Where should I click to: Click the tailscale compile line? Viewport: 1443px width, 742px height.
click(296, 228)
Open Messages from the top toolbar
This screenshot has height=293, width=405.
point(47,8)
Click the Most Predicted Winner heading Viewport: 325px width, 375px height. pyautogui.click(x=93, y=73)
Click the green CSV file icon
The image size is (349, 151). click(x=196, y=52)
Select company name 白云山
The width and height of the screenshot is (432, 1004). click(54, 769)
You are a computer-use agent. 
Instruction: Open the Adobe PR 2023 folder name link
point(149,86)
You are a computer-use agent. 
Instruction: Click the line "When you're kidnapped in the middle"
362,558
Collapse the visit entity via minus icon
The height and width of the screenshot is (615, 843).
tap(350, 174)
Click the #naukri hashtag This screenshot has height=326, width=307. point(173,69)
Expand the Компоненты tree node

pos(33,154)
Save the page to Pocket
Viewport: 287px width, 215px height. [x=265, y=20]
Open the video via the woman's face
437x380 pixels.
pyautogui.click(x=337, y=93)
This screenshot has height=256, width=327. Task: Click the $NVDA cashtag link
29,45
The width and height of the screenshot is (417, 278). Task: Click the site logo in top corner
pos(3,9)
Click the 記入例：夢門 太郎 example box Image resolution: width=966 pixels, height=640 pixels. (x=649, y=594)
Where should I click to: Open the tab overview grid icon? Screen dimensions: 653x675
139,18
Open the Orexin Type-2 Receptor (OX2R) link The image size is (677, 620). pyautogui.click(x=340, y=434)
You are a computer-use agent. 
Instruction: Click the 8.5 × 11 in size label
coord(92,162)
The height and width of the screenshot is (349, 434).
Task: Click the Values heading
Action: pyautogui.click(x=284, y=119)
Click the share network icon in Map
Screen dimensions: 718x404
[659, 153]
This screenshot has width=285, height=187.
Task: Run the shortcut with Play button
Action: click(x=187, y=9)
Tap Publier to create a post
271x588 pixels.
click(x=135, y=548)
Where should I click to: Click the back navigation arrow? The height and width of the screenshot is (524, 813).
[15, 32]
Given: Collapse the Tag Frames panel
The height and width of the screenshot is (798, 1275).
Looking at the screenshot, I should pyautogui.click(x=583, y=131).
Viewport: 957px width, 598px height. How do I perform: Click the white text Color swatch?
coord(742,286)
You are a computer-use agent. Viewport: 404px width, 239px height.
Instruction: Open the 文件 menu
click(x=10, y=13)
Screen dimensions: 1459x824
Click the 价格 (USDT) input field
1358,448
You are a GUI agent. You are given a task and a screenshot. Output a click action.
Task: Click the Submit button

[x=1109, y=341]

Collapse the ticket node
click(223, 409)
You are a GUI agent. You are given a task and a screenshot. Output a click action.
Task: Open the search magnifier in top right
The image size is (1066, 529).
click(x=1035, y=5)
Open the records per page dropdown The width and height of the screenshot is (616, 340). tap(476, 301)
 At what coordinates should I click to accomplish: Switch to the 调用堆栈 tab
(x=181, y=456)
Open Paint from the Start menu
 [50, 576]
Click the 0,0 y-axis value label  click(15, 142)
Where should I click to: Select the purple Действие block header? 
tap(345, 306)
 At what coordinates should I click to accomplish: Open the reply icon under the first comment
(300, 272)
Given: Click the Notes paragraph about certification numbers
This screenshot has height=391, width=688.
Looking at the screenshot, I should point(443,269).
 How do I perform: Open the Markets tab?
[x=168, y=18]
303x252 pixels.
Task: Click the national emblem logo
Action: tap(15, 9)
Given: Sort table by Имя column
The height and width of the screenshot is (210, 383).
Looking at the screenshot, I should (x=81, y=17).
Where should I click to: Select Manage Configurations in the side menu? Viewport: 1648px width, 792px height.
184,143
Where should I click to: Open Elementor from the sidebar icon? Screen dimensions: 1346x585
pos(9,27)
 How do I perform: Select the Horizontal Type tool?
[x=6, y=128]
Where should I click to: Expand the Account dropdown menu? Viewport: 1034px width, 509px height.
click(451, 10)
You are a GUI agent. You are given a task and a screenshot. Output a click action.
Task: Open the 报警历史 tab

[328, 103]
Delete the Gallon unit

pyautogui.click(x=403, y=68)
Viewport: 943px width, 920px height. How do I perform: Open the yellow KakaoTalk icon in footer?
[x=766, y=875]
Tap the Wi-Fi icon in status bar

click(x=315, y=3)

:::

Task prompt — Rewrite all of the data above, replacing "computer-use agent" with "screen navigation agent" and leaving every other line unchanged.

Answer to this task —
Where should I click to: Click the tailscale compile line? Viewport: 1443px width, 742px height.
click(296, 228)
Open Messages from the top toolbar
This screenshot has height=293, width=405.
point(47,8)
Click the Most Predicted Winner heading Viewport: 325px width, 375px height. pyautogui.click(x=93, y=73)
Click the green CSV file icon
The image size is (349, 151). click(x=196, y=52)
Select company name 白云山
The width and height of the screenshot is (432, 1004). click(54, 769)
You are a screen navigation agent. 
Instruction: Open the Adobe PR 2023 folder name link
point(149,86)
You are a screen navigation agent. 
Instruction: Click the line "When you're kidnapped in the middle"
362,558
Collapse the visit entity via minus icon
The height and width of the screenshot is (615, 843).
tap(350, 174)
Click the #naukri hashtag This screenshot has height=326, width=307. point(173,69)
Expand the Компоненты tree node

pos(33,154)
Save the page to Pocket
Viewport: 287px width, 215px height. [x=265, y=20]
Open the video via the woman's face
437x380 pixels.
pyautogui.click(x=337, y=93)
This screenshot has height=256, width=327. Task: Click the $NVDA cashtag link
29,45
The width and height of the screenshot is (417, 278). Task: Click the site logo in top corner
pos(3,9)
Click the 記入例：夢門 太郎 example box Image resolution: width=966 pixels, height=640 pixels. (x=649, y=594)
Where should I click to: Open the tab overview grid icon? Screen dimensions: 653x675
139,18
Open the Orexin Type-2 Receptor (OX2R) link The image size is (677, 620). pyautogui.click(x=340, y=434)
You are a screen navigation agent. 
Instruction: Click the 8.5 × 11 in size label
coord(92,162)
The height and width of the screenshot is (349, 434).
Task: Click the Values heading
Action: pyautogui.click(x=284, y=119)
Click the share network icon in Map
Screen dimensions: 718x404
[659, 153]
This screenshot has width=285, height=187.
Task: Run the shortcut with Play button
Action: click(x=187, y=9)
Tap Publier to create a post
271x588 pixels.
click(x=135, y=548)
Where should I click to: Click the back navigation arrow? The height and width of the screenshot is (524, 813).
[15, 32]
Given: Collapse the Tag Frames panel
The height and width of the screenshot is (798, 1275).
Looking at the screenshot, I should pyautogui.click(x=583, y=131).
Viewport: 957px width, 598px height. How do I perform: Click the white text Color swatch?
coord(742,286)
You are a screen navigation agent. Viewport: 404px width, 239px height.
Instruction: Open the 文件 menu
click(x=10, y=13)
Screen dimensions: 1459x824
Click the 价格 (USDT) input field
1358,448
You are a GUI agent. You are given a task and a screenshot. Output a click action.
Task: Click the Submit button

[x=1109, y=341]

Collapse the ticket node
click(223, 409)
You are a GUI agent. You are given a task and a screenshot. Output a click action.
Task: Open the search magnifier in top right
The image size is (1066, 529).
click(x=1035, y=5)
Open the records per page dropdown The width and height of the screenshot is (616, 340). tap(476, 301)
 At what coordinates should I click to accomplish: Switch to the 调用堆栈 tab
(x=181, y=456)
Open Paint from the Start menu
 [50, 576]
Click the 0,0 y-axis value label  click(15, 142)
Where should I click to: Select the purple Действие block header? 
tap(345, 306)
 At what coordinates should I click to accomplish: Open the reply icon under the first comment
(300, 272)
Given: Click the Notes paragraph about certification numbers
This screenshot has height=391, width=688.
Looking at the screenshot, I should point(443,269).
 How do I perform: Open the Markets tab?
[x=168, y=18]
303x252 pixels.
Task: Click the national emblem logo
Action: tap(15, 9)
Given: Sort table by Имя column
The height and width of the screenshot is (210, 383).
Looking at the screenshot, I should (x=81, y=17).
Where should I click to: Select Manage Configurations in the side menu? Viewport: 1648px width, 792px height.
184,143
Where should I click to: Open Elementor from the sidebar icon? Screen dimensions: 1346x585
pos(9,27)
 How do I perform: Select the Horizontal Type tool?
[x=6, y=128]
Where should I click to: Expand the Account dropdown menu? Viewport: 1034px width, 509px height.
click(451, 10)
You are a GUI agent. You are given a task and a screenshot. Output a click action.
Task: Open the 报警历史 tab

[328, 103]
Delete the Gallon unit

pyautogui.click(x=403, y=68)
Viewport: 943px width, 920px height. How do I perform: Open the yellow KakaoTalk icon in footer?
[x=766, y=875]
Tap the Wi-Fi icon in status bar

click(x=315, y=3)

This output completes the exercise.